**Records for this exercise:**
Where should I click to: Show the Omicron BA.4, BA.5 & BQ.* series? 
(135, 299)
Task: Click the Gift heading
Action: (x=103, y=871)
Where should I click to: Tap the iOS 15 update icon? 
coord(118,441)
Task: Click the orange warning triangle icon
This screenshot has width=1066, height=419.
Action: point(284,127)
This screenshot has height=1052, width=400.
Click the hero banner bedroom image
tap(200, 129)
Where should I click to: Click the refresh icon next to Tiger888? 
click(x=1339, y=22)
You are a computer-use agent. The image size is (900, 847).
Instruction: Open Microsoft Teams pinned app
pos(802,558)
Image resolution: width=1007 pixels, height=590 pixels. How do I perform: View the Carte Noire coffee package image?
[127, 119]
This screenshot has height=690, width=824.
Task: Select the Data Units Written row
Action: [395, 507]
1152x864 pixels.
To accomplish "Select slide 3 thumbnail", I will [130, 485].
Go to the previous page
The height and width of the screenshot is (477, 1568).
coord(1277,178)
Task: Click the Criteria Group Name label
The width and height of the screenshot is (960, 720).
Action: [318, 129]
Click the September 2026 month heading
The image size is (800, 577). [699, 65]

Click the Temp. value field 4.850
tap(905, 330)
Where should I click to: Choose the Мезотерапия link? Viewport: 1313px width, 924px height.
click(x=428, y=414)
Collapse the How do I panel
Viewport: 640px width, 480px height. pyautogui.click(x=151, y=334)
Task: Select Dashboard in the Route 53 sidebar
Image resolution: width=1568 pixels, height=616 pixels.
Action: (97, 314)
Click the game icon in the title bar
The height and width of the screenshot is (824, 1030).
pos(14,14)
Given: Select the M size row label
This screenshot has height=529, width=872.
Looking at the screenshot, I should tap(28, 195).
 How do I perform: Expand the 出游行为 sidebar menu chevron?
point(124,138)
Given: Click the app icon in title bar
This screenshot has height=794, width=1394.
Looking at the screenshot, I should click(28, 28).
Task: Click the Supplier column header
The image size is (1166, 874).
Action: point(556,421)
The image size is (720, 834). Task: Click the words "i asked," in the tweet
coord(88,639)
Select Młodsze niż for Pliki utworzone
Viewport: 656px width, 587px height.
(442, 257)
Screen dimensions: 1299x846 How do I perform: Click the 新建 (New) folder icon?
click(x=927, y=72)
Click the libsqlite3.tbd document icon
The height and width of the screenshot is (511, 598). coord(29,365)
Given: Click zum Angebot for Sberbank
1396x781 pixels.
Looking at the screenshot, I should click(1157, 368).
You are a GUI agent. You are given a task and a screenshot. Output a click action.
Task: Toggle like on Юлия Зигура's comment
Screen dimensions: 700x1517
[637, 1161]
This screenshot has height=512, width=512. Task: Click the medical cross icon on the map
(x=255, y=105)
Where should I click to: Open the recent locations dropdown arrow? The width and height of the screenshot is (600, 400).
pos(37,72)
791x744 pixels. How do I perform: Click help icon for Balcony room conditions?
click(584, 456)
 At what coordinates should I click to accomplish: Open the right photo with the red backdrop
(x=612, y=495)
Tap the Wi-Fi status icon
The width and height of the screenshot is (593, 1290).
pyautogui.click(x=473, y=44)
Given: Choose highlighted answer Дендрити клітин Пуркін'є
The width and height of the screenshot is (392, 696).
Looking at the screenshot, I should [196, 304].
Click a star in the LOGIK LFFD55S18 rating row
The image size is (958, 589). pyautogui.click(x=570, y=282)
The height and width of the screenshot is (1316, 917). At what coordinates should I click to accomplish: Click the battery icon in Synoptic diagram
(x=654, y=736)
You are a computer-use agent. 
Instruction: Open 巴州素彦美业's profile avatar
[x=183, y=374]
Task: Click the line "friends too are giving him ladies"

**Task description:** Print each line, exactly as written, from the one that contains "The width and height of the screenshot is (593, 1290)." to the end of the data above, with both end lines included and nothing else.

**Written solution:**
The width and height of the screenshot is (593, 1290).
pyautogui.click(x=473, y=44)
Given: Choose highlighted answer Дендрити клітин Пуркін'є
The width and height of the screenshot is (392, 696).
Looking at the screenshot, I should [196, 304].
Click a star in the LOGIK LFFD55S18 rating row
The image size is (958, 589). pyautogui.click(x=570, y=282)
The height and width of the screenshot is (1316, 917). At what coordinates should I click to accomplish: Click the battery icon in Synoptic diagram
(x=654, y=736)
You are a computer-use agent. 
Instruction: Open 巴州素彦美业's profile avatar
[x=183, y=374]
Task: Click the line "friends too are giving him ladies"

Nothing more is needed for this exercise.